Reviews and Endorsements

I can’t wait to read this book. I feel as though we have all been waiting for this book. It seems all set not only to flatten relations between clients and therapists but squash flat the pseudo- professional boundaries that psychotherapy professionals have ducked behind all their ( our) working lives. This book moves therapists out from hiding behind their couches and their false veils of ‘expertise’ to stand alongside their clients as fellow, flawed humans. Therapy and therapists need to come out of the closet. Therapy needs queering up a bit and Trish and Dan are exactly the people to perform this feat. I hope this book becomes a core text for all psychotherapy and counselling education programmes.
Jane Speedy, Emeritus Professor of Education, University of Bristol, UK; Member of CANI-net

In the spirit of Irvin Yalom’s, "Every Day Gets a Little Closer," Trish Thompson and Daniel X. Harris share the ever-deepening richness of their therapeutic journey through poignant, vulnerable, and transparent collaborative writing.
Lawrence Rubin, PhD, ABPP, Editor, Psychotherapy.net

Collaboration, accessibility, emotional connection: autoethnography allows all three in the client-therapist relationship. Hierarchies are transcended, healing is transformative. This book shows us how.
Dr Maria Pallotta-Chiarolli AM, Honorary Fellow, School of Communication and Creative Arts (SCCA), Deakin University, Australia

This is a provocative intervention in the field of psychotherapy, counselling and qualitative and creative research. Trish Thompson and Daniel X. Harris intimately reflect on the relational processes and intersubjective nature of client-therapist relations as they move from therapist/client to collaborators and co-authors. They demonstrate the transformative power of dialogical practice and creative methods, particularly writing, in their own therapeutic relationship, illustrating how it evolved into a collaboration where their vulnerabilities could be explored in relation to each other, in ways that had therapeutic and transformative benefits for them both. Collaborative Writing and Psychotherapy is a must read for anyone engaged in therapeutic practicing or thinking about the potential power dynamics between therapist and client, and/or ethical possibilities for unsettling tradition notions of client/therapist relationships.
Professor Katherine Johnson, Professor of Psychology and Dean of Global, Urban and Social Studies, RMIT University, Australia 

This book is a realisation of a beautiful idea. Dan and Trish seek to challenge and dislodge the often unacknowledged power imbalance between client and therapist. Their dialogical process places "equivalence of voice" at the centre of this radical and humanising idea. This book moves me to seriously consider big questions; who am I as I sit in my therapeutic role, who is my client, and what might be possible for two people together in a shared space?
Dr Stephen Andrew - Psychotherapist and author of Searching for an Autoethnographic Ethic

This is a rare gem in the plethora of books written for therapists, giving the reader first-hand experience of using dialogical writing for therapeutic reflection.
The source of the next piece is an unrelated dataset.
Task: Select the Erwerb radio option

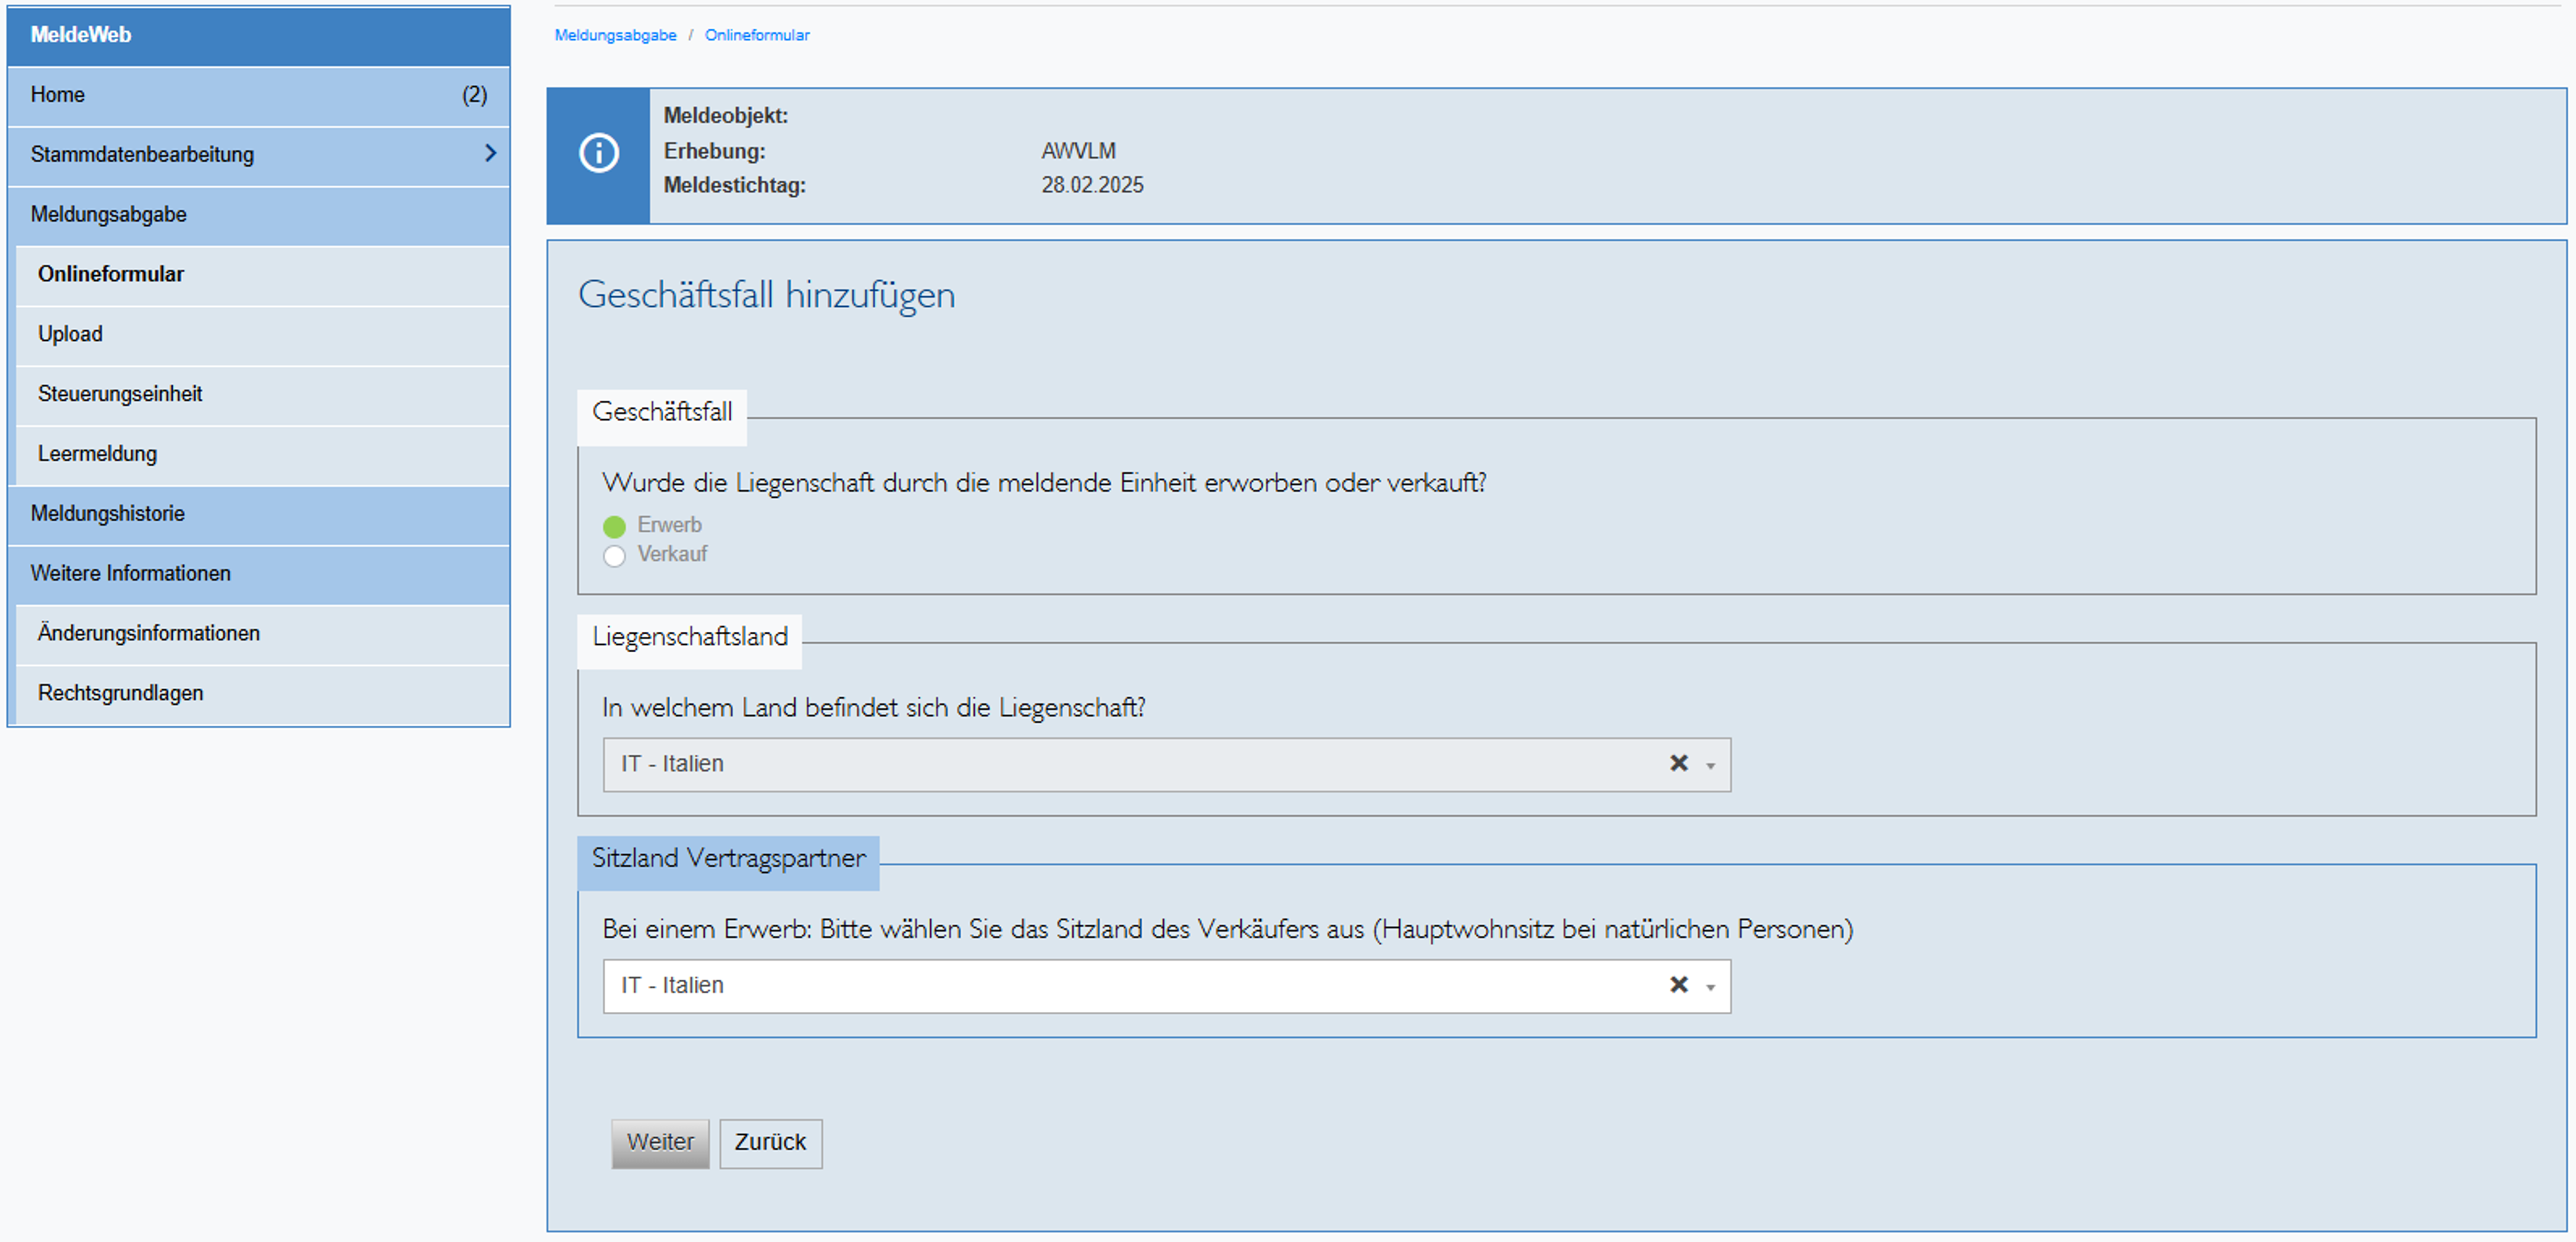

The book is both rigorously academic and sensitively personal, demonstrating the thought processes and reflexivity of master therapists, reflexivity that all therapists strive for but can rarely achieve.
Dr Judith Ayre, Head of School of Counselling, Psychotherapy and Arts Therapy, Ikon Institute of Australia

Table of Contents


1. (Trish): Irv Who?
2. (Dan): Unstable Sense of Self
Dialogue 1: How Do We Define Collaborative Writing?

3. (Trish): A Fine Balance
4. (Dan): Letting Go
Dialogue 2: The Book of Laughter and Remembering

5. (Trish): Writing into Healing
6. (Dan): Butterfly Moves
Dialogue 3: Breaking Up is Hard to Do

About the Author(s)

Trish Thompson is a clinical counsellor, psychotherapist, supervisor and educator in private practice in Melbourne, Australia.

Daniel X. Harris is a research professor of creative Education in the School of Education, RMIT University, Melbourne, Australia, and is the co-director of Creative Agency research lab.